# Texte cité:
« Je remarque à cette occasion que tous ceux qui ne sont jamais contents de rien, sont presque toujours des ignorants qui ne tranchent hardiment que parce qu’ils espèrent que leur audace pourra leur faire supposer des connaissances qu’ils n’ont pas eu le courage d’acquérir. »
Brillat-Savarin, La Physiologie du goût
« Un peintre ou un poète eût fait de cette truite au beurre de Montpellier frappé de glace un portrait enchanteur, dit le chanoine. Voyez cette charmante petite truite, à la chair couleur de rose, à la tête nacrée voluptueusement couchée sur ce lit d’un vert éclatant, composé de beurre frais et d’huile vierge, congelés par la glace, auxquels l’estragon, la ciboulette, le persil, le cresson de fontaine ont donné cette gaie couleur d’émeraude ! Et quel parfum ! Comme la fraîcheur de cet assaisonnement contraste délicieusement avec le haut goût des épices qui le relèvent ! Et ce vint de Sauternes ! Quelle ambroisie si bien appropriée, comme dit ce grand homme de cuisine, au caractère de cette truite divine qui me donne un appétit croissant ! »
Un déjeuner de chanoine d’Eugène Sue
"Quatre fois l’homme de courage
En un jour peut manger son saoul ;
Mais le trop boire fait un fou
De la personne la plus sage.
Que l’on vide mille tonneaux,
On n’a bu que la même chose,
Au lieu qu’en un repas on peut doubler la dose
De mille différents morceaux."
Scarron - Chanson à manger
« Une conversation animée, pendant le repas, n’est pas moins salutaire qu’agréable : elle favorise et accélère la digestion, comme elle entretient la joie du cœur et la sérénité de l’âme. Elle est donc sous le rapport moral, comme sous le rapport physique, un double bienfait, et le meilleur repas, pris en silence, ne saurait faire du bien au corps, ni à l’esprit. »
Grimod de la Reynière, Manuel des Amphitryons
« Les tripes furent copieuses, ainsi que je vous l’ai dit, et si succulentes que chacun s’en léchait les doigts. […] Le bonhomme Grandgousier y prenait un plaisir bien grand et ordonnait que l’on servît dans des écuelles. Il recommanda toutefois à sa femme qu’elle en mangeât le moins possible, vu qu’elle approchait de sa délivrance et que cette tripaille n’était pas viande très favorable. « Celui-là, disait-il, a grande envie de manger merde, qui en mange jusqu’au sac. » Nonobstant ces remontrances, elle en mangea seize muids, deux tonneaux, et six pots. Ô la belle matière fécale qui devrait boursoufler en elle. »

# Énoncé A:
Résumez en deux phrases le recueil de citations sur la table.
# Énoncé B:
Reprenez le recueil de citations sur la table après sa dernière phrase, s'il vous plaît, et écrivez-en la suite.

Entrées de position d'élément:
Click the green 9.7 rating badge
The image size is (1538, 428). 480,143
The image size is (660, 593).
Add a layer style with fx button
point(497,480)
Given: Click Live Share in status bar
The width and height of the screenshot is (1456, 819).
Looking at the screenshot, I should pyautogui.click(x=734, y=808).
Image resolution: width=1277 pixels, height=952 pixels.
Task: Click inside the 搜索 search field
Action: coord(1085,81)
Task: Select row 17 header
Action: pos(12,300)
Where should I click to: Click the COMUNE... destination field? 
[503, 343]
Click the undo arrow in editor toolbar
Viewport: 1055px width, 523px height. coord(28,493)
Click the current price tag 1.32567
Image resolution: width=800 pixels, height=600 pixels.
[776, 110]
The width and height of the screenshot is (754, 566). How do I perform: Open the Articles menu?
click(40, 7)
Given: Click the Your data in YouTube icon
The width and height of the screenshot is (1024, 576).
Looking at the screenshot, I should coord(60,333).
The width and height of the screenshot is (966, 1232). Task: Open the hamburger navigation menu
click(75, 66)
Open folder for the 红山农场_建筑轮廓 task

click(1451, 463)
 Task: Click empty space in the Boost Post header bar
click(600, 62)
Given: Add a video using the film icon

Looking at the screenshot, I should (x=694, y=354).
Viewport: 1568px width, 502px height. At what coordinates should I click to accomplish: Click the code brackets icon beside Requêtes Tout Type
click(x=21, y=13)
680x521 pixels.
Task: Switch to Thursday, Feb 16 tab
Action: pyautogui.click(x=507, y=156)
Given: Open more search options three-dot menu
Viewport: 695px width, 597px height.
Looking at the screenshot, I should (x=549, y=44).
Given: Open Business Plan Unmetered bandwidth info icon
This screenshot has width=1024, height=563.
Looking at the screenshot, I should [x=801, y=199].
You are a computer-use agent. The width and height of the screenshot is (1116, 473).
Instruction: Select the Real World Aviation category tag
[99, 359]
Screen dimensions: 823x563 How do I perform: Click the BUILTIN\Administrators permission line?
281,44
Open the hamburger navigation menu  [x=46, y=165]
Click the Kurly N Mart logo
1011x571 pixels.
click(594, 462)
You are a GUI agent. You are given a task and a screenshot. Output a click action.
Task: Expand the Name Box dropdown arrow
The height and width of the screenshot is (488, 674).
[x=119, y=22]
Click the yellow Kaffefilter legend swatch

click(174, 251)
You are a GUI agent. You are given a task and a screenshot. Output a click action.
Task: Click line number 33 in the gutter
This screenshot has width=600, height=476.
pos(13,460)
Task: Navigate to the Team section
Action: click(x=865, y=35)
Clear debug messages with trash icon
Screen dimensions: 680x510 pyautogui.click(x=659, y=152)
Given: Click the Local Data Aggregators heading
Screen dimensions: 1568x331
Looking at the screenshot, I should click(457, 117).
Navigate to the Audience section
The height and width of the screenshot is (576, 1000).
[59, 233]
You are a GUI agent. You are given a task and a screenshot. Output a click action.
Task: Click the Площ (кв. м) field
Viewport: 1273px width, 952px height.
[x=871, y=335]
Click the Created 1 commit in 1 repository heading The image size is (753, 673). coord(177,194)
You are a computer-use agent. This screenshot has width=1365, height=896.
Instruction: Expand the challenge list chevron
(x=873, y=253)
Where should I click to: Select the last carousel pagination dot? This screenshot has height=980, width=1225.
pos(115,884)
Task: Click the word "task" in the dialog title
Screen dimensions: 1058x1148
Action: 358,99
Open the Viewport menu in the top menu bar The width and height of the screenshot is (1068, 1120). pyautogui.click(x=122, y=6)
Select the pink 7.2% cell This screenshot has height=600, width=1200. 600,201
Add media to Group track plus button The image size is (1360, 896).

# Réponse A:
Le recueil réunit des citations sur le repas : Brillat-Savarin juge que ceux qui ne sont jamais contents de rien sont presque toujours des ignorants, le chanoine d'Eugène Sue célèbre une truite au beurre de Montpellier et un vin de Sauternes, et Scarron chante qu'on peut manger son saoul quatre fois par jour alors que le trop boire fait un fou. Grimod de la Reynière tient une conversation animée pendant le repas pour aussi salutaire qu'agréable, et un dernier passage raconte que la femme de Grandgousier, malgré les remontrances de celui-ci, mangea seize muids, deux tonneaux et six pots de tripes.

# Réponse B:
François Rabelais, Gargantua
« Article 4 – Le vase surtout chargé de fleurs est à jamais proscrit de la table d’un vrai gourmand ; valût-il mille écus, il faut lui préférer le modeste hors-d’œuvre dont il envahit la place. »
Horace Raison, le Code gourmand
« On fait toujours plaisir aux gens en venant les voir : si ce n’est pas en entrant, c’est en sortant. »
Dom Crochon
« Manger et aimer, chanter et digérer : tels sont à vrai dire les quatre actes de cet opéra bouffe qu’on appelle la vie, et qui s’évanouit comme la mousse d’une bouteille de champagne. Qui la laisse échapper sans en avoir joui est un maître fou… »
Rossini, Lettres.
Tiens, le vin cuit de Socquard vous ferait oublier le plus grand des malheurs. Figure-toi que ça vous donne des rêves! On se sent plus légère... Tu n'as jamais bu de vin cuit? Eh! bien, tu ne connais pas la vie!
Ce privilège, acquis aux grandes personnes de se gargariser de temps en temps avec un verre de vin cuit, excite à un si haut degré la curiosité des enfants au dessous de douze ans, que Geneviève avait une fois trempé ses lèvres dans un petit verre de vin cuit, ordonné par le médecin à son père malade.
« Mais, quand d’un passé ancien rien ne subsiste, après la mort des êtres, après la destruction des choses, seules, plus frêles mais plus vivaces, plus immatérielles, plus persistantes, plus fidèles, l’odeur et la saveur restent encore longtemps, comme des âmes, à se rappeler, à attendre, à espérer, sur la ruine de tout le reste, à porter sans fléchir, sur leur gouttelette presque impalpable, l’édifice immense du souvenir. »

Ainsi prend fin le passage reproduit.